Source extract:

..........

How would your describe different laughs... and do you actually write the words/vocal-sounds of laughter, let's say in a novel?

*"Ha-ha-ha," he burst laughing.*
or
*He burst laughing.* -- emphasizing on the _burst_, instead of the actual vocal sounds.

And, can someone give example of that type of little burst of laughing that many people do with their mouth closed. I don't even know how it is called; the best way I can describe it is, imagine you are in a quiet office environment and you see something funny: You burst, but just for a second, because you know you shouldn't interrupt the silence... and you never open your mouth in the laugh; it almost sounds like you are clearing your sinuses, or throat.


----------



## Kayleigh7

muffled laugh?

I prefer it when the author writes what the laugh sounds like, i.e. 

"Her laugh floated through the air like a melody" its a bad example but the only one I could recall at the moment.


----------



## JosephB

Use dialog or the situation tell the reader what kind of laugh it is. And you don't need to be so specific in defining just what type of laugh it is.

You practically did that with your description of the office environment:

Jenny read the email and tried to stifle a laugh.

Or 

Jenny read the email and laughed, despite her efforts to hold it in. She stopped when Clyde gave her a dirty look.

Or use a simile:

Jenny suppressed a laugh, sputtering like a old water faucet.

..........

What you are asked to do: Continue the forum thread on writing laughter in fiction from the point where it stops.

Records shown:
..........

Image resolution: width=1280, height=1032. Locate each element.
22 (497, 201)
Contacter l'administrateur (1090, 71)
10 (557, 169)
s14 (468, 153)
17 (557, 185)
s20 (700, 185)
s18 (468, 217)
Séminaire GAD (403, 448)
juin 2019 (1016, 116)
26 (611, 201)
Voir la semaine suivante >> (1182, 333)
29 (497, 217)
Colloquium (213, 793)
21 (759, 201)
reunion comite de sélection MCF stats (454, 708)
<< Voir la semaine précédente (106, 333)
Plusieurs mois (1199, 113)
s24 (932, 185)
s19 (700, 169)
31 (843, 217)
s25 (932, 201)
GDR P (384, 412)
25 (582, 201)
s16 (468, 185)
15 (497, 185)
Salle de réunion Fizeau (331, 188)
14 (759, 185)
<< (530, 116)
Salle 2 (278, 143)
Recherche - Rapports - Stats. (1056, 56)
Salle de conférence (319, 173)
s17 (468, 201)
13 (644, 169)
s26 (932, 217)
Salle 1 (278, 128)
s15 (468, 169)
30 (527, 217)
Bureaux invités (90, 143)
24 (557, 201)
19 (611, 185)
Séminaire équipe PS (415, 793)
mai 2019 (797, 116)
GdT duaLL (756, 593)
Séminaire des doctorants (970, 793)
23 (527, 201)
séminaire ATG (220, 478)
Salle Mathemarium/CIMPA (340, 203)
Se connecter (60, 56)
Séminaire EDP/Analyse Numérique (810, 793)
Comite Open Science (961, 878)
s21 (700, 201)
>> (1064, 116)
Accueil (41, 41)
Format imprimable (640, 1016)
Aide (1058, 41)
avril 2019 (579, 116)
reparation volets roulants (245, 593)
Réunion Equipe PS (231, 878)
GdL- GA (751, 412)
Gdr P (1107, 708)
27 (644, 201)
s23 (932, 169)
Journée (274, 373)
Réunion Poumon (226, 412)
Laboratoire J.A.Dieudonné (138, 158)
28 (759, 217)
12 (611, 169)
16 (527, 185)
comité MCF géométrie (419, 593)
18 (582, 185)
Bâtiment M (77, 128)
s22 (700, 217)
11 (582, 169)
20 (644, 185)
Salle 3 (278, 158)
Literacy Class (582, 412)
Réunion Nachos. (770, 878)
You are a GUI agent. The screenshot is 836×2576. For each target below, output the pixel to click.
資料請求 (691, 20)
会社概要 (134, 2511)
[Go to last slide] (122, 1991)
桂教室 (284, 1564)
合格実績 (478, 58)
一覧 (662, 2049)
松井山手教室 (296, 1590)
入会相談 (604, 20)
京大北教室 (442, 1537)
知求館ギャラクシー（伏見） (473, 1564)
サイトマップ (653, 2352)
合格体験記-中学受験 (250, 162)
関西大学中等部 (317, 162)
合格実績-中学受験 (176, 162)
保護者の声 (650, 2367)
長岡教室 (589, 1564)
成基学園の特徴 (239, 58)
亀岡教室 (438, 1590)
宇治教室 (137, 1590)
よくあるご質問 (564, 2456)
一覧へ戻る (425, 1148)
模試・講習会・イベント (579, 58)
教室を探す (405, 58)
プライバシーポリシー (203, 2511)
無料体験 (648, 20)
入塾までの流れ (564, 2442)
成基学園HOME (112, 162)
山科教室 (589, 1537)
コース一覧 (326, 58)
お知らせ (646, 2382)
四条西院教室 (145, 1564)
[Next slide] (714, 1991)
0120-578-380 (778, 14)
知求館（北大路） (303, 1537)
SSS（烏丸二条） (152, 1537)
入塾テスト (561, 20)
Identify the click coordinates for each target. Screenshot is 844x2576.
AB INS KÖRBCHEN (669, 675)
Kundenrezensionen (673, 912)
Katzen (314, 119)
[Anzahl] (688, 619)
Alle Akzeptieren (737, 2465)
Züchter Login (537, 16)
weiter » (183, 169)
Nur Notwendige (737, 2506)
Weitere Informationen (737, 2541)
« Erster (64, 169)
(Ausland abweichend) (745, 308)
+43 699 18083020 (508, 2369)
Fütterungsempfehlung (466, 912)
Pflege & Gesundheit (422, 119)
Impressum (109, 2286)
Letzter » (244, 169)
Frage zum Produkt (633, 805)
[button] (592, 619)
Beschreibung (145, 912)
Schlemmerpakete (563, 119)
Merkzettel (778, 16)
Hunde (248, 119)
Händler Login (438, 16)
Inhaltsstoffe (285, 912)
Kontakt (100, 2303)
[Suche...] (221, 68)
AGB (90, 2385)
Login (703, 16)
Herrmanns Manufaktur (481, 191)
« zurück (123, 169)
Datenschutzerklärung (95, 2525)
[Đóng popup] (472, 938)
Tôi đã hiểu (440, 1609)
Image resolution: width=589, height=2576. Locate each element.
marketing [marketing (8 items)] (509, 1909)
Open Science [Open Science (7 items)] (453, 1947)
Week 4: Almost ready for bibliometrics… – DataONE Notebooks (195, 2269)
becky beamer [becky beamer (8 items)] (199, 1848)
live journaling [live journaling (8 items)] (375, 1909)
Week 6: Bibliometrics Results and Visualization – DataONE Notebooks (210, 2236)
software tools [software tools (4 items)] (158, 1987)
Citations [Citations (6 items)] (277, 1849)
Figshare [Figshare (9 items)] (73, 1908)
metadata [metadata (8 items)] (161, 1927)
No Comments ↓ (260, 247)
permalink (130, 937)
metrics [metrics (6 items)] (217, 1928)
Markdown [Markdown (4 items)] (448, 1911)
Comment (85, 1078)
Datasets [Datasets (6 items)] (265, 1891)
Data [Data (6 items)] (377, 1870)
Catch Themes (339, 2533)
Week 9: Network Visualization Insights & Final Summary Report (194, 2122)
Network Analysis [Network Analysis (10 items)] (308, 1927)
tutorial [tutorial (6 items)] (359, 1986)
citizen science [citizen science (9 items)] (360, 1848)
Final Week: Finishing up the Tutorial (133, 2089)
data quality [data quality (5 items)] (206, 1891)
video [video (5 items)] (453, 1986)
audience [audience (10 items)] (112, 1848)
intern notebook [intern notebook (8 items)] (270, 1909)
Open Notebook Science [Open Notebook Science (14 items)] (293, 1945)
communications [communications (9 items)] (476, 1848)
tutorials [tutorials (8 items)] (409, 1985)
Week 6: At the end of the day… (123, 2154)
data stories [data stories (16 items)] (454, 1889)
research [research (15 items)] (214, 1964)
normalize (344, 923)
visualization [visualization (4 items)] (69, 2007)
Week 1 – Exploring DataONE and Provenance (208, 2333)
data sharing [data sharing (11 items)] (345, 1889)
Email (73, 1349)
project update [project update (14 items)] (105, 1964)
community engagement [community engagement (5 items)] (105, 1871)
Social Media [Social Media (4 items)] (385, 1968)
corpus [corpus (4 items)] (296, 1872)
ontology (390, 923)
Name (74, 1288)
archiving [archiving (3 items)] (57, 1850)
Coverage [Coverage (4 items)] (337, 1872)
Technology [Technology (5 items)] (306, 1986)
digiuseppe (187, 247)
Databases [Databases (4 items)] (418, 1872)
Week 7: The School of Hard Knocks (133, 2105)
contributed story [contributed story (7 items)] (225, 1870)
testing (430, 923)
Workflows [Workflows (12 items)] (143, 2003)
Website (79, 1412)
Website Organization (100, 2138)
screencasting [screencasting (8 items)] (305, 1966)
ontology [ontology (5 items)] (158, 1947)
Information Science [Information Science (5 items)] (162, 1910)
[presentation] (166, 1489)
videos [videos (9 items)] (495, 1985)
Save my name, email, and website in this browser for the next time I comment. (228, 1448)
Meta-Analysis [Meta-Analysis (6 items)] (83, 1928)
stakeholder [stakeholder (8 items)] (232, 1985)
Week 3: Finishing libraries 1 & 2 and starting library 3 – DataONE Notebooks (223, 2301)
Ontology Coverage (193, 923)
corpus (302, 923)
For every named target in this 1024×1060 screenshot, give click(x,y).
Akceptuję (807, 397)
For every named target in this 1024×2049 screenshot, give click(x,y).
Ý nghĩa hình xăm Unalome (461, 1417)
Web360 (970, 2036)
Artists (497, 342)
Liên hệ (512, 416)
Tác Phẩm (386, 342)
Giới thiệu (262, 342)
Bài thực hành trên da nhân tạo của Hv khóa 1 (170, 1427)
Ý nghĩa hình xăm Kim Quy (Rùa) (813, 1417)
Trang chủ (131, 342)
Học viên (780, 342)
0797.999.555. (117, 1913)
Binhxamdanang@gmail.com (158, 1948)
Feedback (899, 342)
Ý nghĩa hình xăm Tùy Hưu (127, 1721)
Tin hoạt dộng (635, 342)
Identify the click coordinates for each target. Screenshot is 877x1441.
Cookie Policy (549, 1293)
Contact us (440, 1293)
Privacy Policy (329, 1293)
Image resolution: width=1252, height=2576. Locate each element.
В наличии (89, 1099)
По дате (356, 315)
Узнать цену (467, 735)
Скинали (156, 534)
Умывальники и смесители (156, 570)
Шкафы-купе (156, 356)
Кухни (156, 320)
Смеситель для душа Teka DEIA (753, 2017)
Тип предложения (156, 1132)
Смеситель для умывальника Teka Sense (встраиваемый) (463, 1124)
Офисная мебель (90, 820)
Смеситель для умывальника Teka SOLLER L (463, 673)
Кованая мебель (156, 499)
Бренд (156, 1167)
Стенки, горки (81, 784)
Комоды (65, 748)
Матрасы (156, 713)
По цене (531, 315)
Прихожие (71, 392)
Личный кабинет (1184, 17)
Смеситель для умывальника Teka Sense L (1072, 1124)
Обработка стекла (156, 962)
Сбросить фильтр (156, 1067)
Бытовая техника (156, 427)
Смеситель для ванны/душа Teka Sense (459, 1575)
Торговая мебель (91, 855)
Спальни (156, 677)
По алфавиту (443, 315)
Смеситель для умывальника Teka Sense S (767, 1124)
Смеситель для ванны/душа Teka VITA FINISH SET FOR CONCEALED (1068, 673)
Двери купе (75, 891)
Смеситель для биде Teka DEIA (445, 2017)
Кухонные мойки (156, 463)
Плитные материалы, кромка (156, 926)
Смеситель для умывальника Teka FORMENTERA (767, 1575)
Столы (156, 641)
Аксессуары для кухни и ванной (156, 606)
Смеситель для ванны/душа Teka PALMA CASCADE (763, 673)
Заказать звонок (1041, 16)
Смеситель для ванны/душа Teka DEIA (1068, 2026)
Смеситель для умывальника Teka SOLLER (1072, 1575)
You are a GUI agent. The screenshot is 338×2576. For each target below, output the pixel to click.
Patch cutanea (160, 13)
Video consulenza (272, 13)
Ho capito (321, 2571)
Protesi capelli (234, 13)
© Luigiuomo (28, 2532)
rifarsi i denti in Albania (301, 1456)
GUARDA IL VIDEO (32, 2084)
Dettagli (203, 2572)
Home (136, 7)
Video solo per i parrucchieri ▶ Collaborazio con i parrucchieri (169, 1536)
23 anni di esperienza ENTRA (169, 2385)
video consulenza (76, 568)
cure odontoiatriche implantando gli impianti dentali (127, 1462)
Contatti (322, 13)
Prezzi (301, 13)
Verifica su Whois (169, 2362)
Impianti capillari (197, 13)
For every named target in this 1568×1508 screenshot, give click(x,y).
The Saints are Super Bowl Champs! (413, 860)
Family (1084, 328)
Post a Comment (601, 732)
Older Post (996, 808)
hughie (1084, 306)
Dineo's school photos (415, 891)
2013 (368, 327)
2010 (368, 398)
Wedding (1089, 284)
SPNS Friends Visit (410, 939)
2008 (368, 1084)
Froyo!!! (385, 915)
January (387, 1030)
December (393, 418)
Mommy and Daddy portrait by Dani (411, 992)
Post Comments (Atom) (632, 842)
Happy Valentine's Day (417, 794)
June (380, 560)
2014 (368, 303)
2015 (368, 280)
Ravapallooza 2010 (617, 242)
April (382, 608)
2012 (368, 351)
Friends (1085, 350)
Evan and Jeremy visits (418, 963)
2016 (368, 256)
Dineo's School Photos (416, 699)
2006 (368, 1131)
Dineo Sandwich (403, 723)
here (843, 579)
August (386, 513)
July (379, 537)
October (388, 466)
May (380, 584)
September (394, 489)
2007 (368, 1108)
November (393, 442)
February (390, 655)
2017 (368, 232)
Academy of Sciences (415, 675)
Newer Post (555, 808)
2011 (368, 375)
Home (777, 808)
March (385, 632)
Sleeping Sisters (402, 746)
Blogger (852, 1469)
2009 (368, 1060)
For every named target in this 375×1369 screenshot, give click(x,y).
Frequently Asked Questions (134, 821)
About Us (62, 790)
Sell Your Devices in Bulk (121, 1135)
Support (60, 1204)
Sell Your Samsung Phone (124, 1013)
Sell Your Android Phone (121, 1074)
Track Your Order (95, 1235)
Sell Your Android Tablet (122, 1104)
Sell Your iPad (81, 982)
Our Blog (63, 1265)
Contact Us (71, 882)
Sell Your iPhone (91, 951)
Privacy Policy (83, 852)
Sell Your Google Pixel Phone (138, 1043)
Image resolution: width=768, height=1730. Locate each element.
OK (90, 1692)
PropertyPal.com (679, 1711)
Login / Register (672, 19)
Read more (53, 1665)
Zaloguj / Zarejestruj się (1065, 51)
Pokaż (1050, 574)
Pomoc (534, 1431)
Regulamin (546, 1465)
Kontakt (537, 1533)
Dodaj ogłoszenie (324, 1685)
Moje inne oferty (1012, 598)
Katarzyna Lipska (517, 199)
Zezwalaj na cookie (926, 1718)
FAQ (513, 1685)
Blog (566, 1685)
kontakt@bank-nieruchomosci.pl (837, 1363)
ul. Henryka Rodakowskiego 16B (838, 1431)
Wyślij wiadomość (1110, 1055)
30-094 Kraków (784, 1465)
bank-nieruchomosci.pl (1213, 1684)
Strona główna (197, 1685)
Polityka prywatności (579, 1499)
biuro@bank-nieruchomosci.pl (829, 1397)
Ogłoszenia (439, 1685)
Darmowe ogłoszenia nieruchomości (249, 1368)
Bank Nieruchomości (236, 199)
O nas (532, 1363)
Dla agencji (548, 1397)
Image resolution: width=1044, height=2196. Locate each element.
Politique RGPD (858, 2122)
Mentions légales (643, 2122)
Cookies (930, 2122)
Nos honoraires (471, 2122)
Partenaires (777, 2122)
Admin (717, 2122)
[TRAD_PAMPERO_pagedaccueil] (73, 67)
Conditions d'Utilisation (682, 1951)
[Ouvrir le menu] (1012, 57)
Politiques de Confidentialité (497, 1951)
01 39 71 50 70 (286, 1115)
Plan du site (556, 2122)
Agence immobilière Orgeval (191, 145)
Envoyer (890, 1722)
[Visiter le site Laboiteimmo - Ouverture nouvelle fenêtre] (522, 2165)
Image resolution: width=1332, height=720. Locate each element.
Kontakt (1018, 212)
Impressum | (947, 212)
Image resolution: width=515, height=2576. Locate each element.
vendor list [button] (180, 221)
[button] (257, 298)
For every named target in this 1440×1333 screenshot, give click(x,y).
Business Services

..........

Result of the task:
----------



## Kayleigh7

good examples joseph.

that is what I was trying to convey but i am tired and in desperate need of coffee. Lots and lots of coffee.


----------



## Damien.

His face crinkled in laughter.


----------



## JosephB

Or:

A laugh escaped from between Jenny's pursed lips.

That might best describe what you're talking about. There are always lots of ways to describe something.


----------



## C.Gholy

Some of my lame examples

He erupted in laughter. 
She couldn't help but roar in hysterics.


----------



## John Stillwater

I think this, like many topics, can take us back to one of the hard and fast rules of writing, or at least fiction writing:  _Show, don't tell._  In other words, don't describe what's happening, paint the picture of what's happening.

Instead of:  Larry laughed, "Hahahaha!!!".  Try:  The corners of Larry's lips curled, involuntarily -- and he fought back hard as his cheeks swelled momentarily with the pressure -- but it was no use.  His laughter erupted, echoing down the corridor as he bent over, slapping his knee repeatedly.  He'd hit his own funny bone before, but to see his normally graceful sister  grasping her elbow and rubbing it furiously, was more than he could stand.  Besides, she'd have done the same.

Not the best examples, I know, but I think they get the idea across.

Hope this helps.

John.


----------



## HarryG

He knew he wouldn’t be able to stop himself in time, but raced in the general direction of the toilet.  The rocking took over when he was inches away, but it was too late.

  He lost control and roared, no longer caring about the people behind him.  Despite the soothing water from the tiny wash basin, and nearly choking, he couldn’t stop.  The red eyes in the mirror didn’t help, they only set him off again.


----------



## Sam

I think you're making way too much of a big deal about a laugh. You _don't have _to show everything. You can simply say that the person laughed and save yourself two paragraphs. 

"Show, don't tell" is just a style issue. It doesn't have to be absolutely used at all times without exception.


----------



## HarryG

Show, don’t tell, in my opinion, is the most important advice you can give to an aspiring writer, apart from ‘write what you know’.

  Of course that is only my opinion.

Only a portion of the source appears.